▶

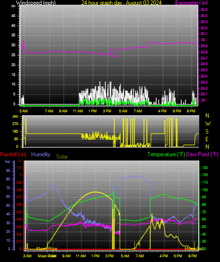Click the Moon Rise marker label inside the bottom graph

(x=47, y=249)
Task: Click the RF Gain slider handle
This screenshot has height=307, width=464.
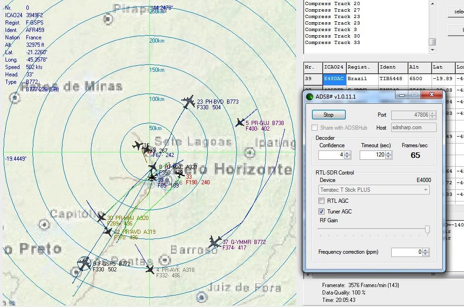Action: click(x=427, y=229)
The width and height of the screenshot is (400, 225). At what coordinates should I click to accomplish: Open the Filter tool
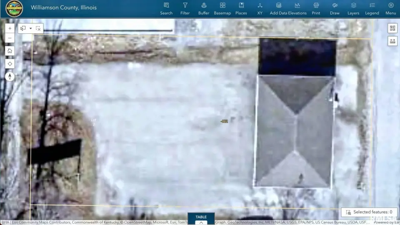(185, 8)
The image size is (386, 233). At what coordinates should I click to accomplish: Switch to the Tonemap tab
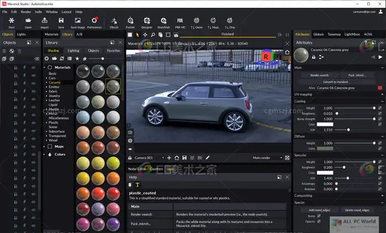tap(334, 34)
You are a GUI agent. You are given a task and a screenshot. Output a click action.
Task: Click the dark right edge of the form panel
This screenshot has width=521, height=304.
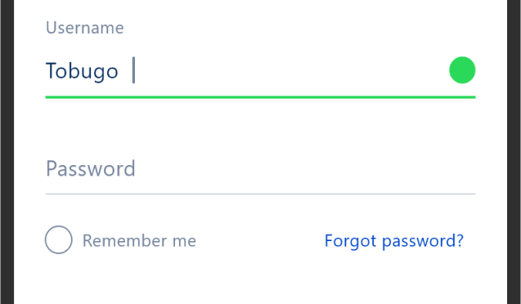[514, 152]
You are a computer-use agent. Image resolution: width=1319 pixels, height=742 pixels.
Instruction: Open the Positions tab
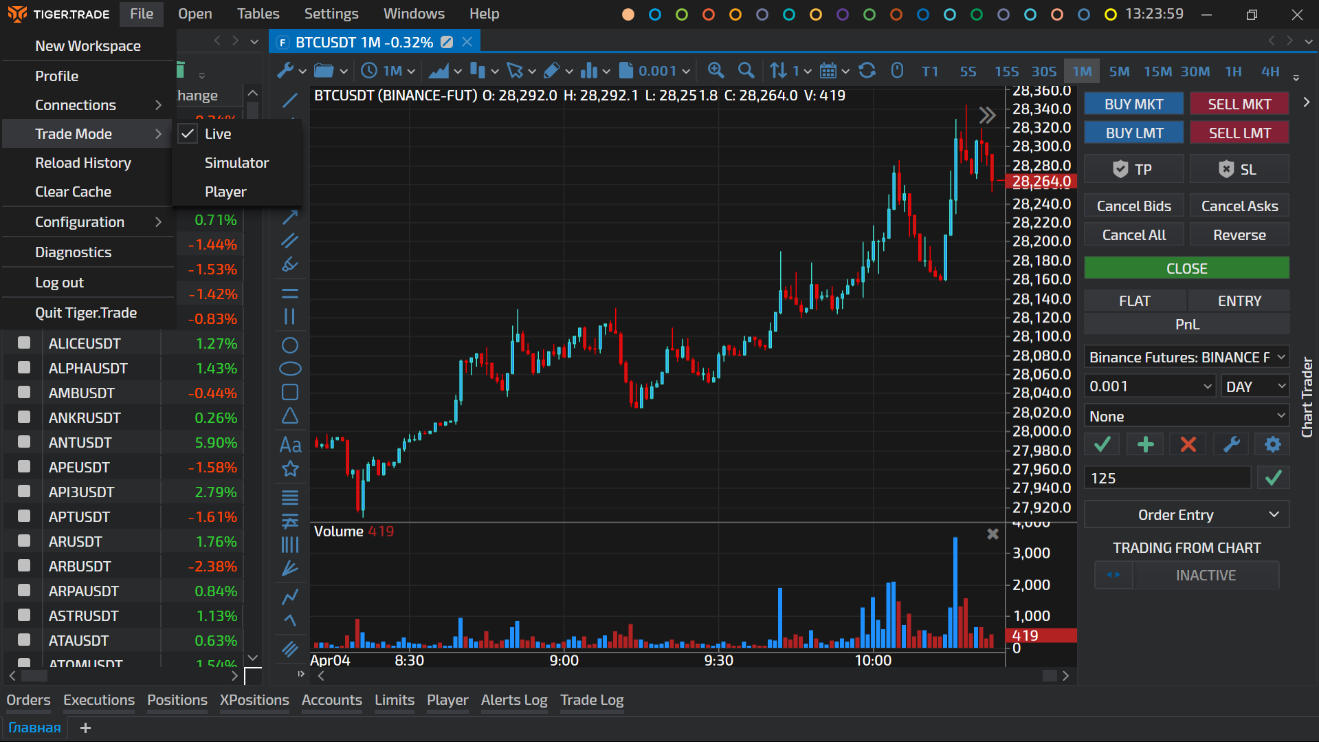(x=177, y=700)
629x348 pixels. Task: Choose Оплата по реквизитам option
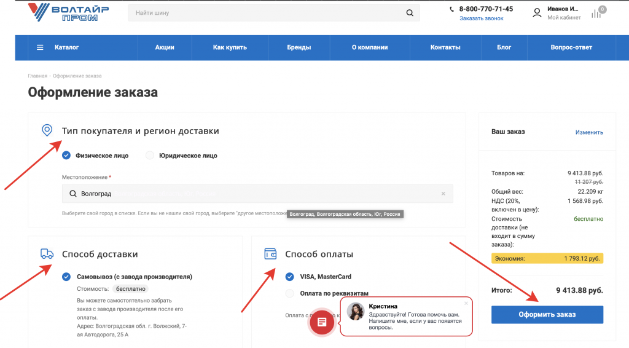(x=290, y=293)
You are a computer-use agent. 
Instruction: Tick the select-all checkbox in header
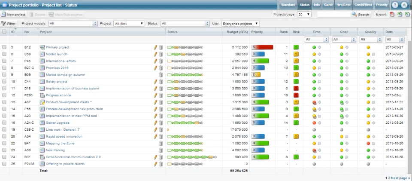pos(4,31)
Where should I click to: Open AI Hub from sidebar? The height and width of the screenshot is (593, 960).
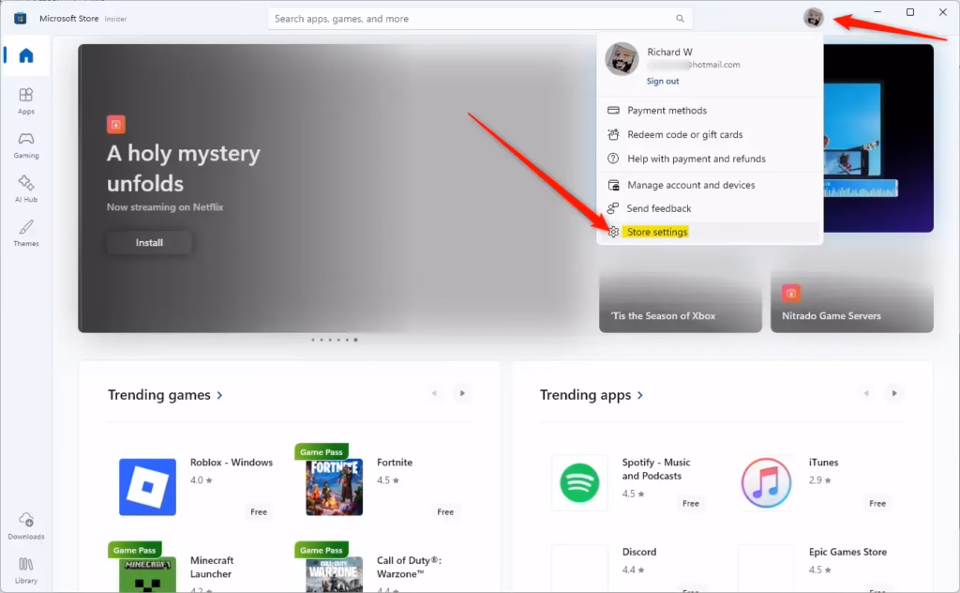click(x=26, y=188)
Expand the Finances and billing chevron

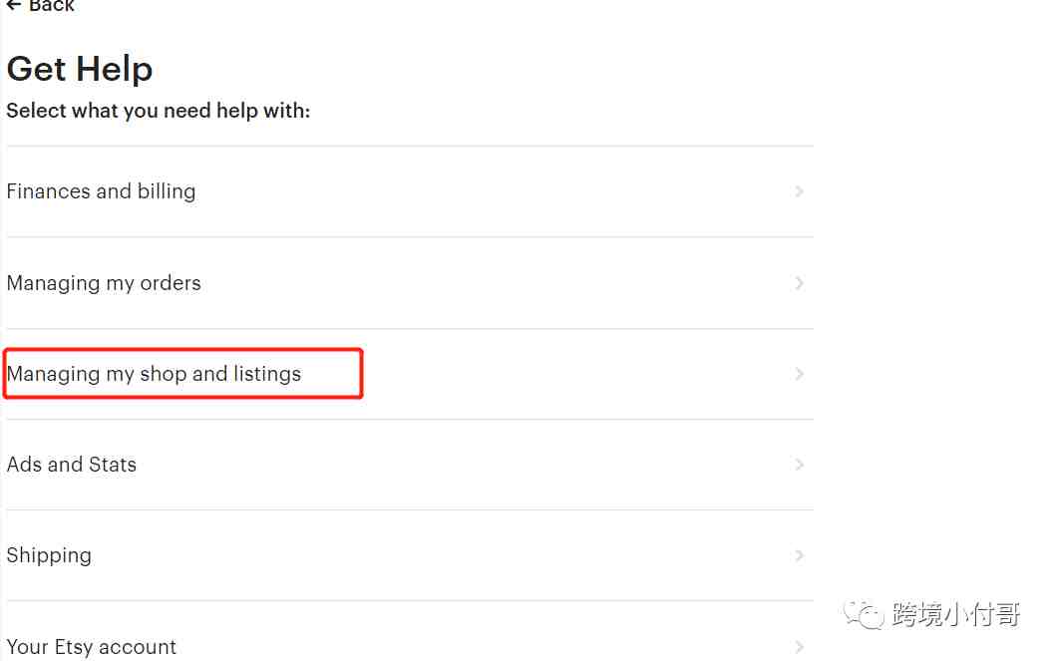pyautogui.click(x=799, y=191)
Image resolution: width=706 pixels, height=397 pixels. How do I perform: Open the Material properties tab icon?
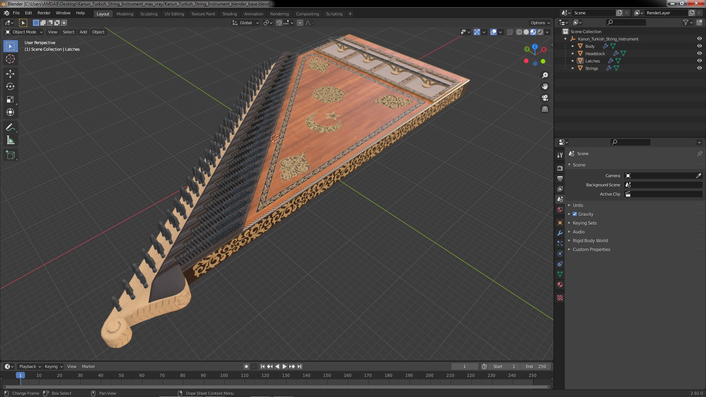[x=560, y=285]
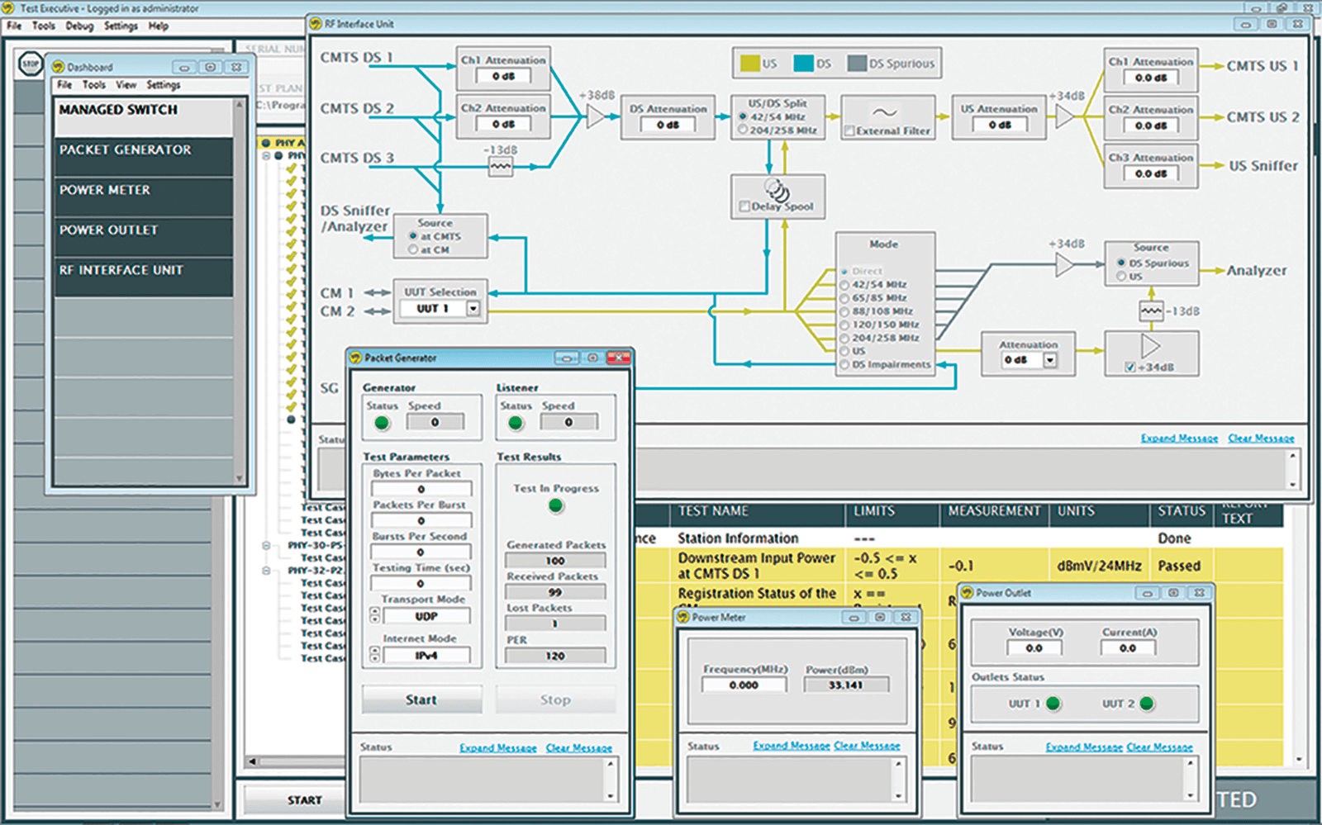Enable the Delay Spool checkbox
Screen dimensions: 1322x825
point(744,206)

◀

§ **TASK TO COMPLETE**:
Reproduce every entry above word for word, from the first to the last, and omit the pictures.

§ **ANSWER TO THIS EXERCISE**:
Click the Moon Rise marker label inside the bottom graph

(x=47, y=249)
Task: Click the RF Gain slider handle
This screenshot has height=307, width=464.
Action: click(x=427, y=229)
The width and height of the screenshot is (400, 225). At what coordinates should I click to accomplish: Open the Filter tool
(185, 8)
The image size is (386, 233). At what coordinates should I click to accomplish: Switch to the Tonemap tab
tap(334, 34)
You are a GUI agent. You are given a task and a screenshot. Output a click action.
Task: Click the dark right edge of the form panel
This screenshot has width=521, height=304.
[514, 152]
You are a computer-use agent. Image resolution: width=1319 pixels, height=742 pixels.
Instruction: Open the Positions tab
(x=177, y=700)
629x348 pixels. Task: Choose Оплата по реквизитам option
(x=290, y=293)
You are a computer-use agent. 
Instruction: Tick the select-all checkbox in header
pos(4,31)
Where should I click to: Open AI Hub from sidebar? The height and width of the screenshot is (593, 960).
click(x=26, y=188)
Expand the Finances and billing chevron

pyautogui.click(x=799, y=191)
Image resolution: width=706 pixels, height=397 pixels. How do I perform: Open the Material properties tab icon?
[x=560, y=285]
Enable the Delay Spool checkbox
Screen dimensions: 1322x825
point(744,206)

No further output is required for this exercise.